**TEXT SHOWN**

--------------------

Malignant external otitis occurs mainly in people with a weakened immune system and in older people with diabetes. Infection of the external ear, usually caused by the bacteria Pseudomonas, spreads into the temporal bone, causing severe, life-threatening infection. Methicillin-resistant Staphylococcus aureus (MRSA) has also been identified as a cause. Despite the name, the infection is not cancerous (malignant).
People with malignant external otitis have severe ear pain (often worse at night), a foul-smelling discharge from the ear, pus and debris in the ear canal, and usually decreased hearing. In severe cases, paralysis of nerves in the face and head may occur as the infection spreads along the base of the skull.
The diagnosis of malignant external otitis is based on CT scan results. Doctors also do a culture (a sample of the discharge is grown in a laboratory to identify the microorganisms). Often doctors need to take a small piece of tissue from the ear canal and examine it under a microscope (biopsy) to make sure that the symptoms are not caused by cancer.

--------------------

**EXERCISE REQUIREMENTS**
**1.** Reproduce the passage on malignant external otitis word for word from "The diagnosis of" to "caused by cancer.".
**2.** Answer these questions using the passage on malignant external otitis:
(a) Which bacteria usually cause the infection?
(b) When is the ear pain often worse?
(c) What are doctors' diagnoses of the condition based on?
**3.** Extend the passage on malignant external otitis, beginning after its final sentence.
The records after this point are separate material and do not belong to the passage on malignant external otitis.

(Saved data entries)

--------------------

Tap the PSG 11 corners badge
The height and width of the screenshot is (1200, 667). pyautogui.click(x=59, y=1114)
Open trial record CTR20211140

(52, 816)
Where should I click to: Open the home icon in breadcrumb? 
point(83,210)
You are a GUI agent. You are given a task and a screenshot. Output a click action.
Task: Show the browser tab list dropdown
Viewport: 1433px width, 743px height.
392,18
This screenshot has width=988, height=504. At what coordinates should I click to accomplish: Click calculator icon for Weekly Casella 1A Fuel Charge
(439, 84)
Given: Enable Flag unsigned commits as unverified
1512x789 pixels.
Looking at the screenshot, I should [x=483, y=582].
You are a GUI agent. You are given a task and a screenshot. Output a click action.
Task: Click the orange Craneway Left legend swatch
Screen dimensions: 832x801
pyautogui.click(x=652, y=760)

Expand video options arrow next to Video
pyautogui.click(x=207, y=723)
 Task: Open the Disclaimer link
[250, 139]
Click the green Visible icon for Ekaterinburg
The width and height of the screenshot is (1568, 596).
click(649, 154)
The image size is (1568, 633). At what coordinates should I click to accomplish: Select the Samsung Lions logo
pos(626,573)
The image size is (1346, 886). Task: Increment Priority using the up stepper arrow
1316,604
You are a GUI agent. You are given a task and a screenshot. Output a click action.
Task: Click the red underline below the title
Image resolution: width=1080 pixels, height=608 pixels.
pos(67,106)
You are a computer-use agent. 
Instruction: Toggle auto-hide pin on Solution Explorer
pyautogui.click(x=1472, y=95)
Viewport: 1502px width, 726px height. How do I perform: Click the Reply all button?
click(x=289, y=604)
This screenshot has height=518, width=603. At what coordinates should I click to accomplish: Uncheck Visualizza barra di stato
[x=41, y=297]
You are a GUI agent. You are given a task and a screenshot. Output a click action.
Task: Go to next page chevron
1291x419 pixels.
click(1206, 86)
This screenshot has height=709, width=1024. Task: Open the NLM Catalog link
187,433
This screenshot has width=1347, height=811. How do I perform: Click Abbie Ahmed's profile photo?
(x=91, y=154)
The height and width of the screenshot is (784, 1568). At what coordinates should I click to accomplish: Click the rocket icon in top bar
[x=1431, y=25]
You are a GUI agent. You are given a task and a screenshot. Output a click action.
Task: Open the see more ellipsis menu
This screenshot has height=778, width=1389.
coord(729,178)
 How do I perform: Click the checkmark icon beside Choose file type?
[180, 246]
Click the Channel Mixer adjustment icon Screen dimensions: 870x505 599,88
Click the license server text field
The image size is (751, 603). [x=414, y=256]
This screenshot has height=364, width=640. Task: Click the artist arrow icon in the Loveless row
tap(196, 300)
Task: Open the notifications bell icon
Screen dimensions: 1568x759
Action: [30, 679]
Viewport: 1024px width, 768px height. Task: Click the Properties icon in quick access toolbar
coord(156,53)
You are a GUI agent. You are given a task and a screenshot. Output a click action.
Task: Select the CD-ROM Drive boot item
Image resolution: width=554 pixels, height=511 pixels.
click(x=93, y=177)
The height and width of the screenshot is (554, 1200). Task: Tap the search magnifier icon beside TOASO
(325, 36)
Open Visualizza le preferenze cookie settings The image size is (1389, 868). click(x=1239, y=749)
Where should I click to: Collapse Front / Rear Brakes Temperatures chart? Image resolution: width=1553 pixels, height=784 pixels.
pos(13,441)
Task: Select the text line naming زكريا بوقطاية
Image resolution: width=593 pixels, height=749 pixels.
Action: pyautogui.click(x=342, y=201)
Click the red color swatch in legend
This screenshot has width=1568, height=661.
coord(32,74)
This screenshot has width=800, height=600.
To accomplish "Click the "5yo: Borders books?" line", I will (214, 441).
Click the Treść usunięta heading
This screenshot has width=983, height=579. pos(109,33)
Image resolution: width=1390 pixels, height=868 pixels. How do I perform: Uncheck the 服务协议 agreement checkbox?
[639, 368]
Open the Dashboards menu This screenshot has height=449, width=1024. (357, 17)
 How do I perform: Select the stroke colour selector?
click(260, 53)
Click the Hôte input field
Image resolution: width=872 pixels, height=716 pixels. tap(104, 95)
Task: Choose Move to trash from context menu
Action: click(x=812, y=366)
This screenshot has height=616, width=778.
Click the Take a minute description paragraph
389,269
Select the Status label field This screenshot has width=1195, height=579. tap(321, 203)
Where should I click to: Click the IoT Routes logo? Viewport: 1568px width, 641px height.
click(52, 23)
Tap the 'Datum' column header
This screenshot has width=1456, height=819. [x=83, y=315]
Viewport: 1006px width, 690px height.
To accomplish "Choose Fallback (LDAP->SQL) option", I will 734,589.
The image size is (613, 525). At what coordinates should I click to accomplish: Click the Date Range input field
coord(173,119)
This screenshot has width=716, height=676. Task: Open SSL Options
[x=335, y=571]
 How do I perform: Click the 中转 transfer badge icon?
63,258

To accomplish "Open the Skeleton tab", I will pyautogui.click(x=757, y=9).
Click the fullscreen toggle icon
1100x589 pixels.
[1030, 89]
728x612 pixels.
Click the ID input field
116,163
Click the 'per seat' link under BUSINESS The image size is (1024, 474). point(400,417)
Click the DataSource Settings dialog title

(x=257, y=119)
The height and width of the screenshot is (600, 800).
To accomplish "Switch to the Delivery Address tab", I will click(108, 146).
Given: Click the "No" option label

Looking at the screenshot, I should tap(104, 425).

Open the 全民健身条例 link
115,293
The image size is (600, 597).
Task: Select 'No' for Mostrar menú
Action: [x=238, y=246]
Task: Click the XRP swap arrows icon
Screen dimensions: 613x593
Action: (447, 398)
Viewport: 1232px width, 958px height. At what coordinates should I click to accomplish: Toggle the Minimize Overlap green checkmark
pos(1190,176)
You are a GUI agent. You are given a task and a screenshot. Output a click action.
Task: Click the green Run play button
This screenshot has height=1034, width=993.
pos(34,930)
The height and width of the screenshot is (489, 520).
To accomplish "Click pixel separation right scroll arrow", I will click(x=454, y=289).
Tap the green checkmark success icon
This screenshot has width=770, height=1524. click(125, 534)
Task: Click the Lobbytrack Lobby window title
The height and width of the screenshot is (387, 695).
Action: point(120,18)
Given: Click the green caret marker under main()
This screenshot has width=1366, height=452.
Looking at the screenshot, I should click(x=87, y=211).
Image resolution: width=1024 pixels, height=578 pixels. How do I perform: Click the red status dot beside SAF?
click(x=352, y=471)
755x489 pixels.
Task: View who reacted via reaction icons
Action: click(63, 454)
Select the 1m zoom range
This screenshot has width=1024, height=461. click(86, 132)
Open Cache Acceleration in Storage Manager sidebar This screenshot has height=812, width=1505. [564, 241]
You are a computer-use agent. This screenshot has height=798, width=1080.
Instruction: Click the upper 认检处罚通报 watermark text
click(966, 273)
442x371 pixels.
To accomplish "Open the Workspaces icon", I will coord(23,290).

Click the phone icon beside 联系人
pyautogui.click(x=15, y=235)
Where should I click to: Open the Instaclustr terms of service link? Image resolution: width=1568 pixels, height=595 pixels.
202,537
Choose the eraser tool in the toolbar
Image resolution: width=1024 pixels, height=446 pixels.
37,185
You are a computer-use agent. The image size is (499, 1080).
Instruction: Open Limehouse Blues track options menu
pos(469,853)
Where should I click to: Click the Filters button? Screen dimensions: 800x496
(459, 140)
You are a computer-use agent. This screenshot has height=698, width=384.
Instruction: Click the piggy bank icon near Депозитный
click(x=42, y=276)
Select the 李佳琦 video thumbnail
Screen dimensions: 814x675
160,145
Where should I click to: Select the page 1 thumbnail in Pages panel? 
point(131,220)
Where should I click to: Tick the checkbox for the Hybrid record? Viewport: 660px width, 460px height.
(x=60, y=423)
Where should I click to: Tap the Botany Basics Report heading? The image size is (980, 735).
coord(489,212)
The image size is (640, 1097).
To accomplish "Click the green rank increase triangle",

--------------------

**ANSWERS TO EACH TASK**
**1.**
The diagnosis of malignant external otitis is based on CT scan results. Doctors also do a culture (a sample of the discharge is grown in a laboratory to identify the microorganisms). Often doctors need to take a small piece of tissue from the ear canal and examine it under a microscope (biopsy) to make sure that the symptoms are not caused by cancer.

**2.**
(a) Pseudomonas
(b) At night
(c) CT scan results

**3.**
Typically, malignant external otitis is treated with a 6-week course of antibiotics given by vein. However, people with a mild infection may be treated with high doses of an antibiotic such as ciprofloxacin taken by mouth. Some people may be treated in a high-pressure oxygen chamber (hyperbaric oxygen therapy). People who have extensive bone disease may require antibiotic therapy for a longer period.
Although surgery usually is not necessary, repeated cleanings and removal of dead skin and inflammatory tissue (debridement) in the ear canal in the doctor's office are necessary until the infection goes away.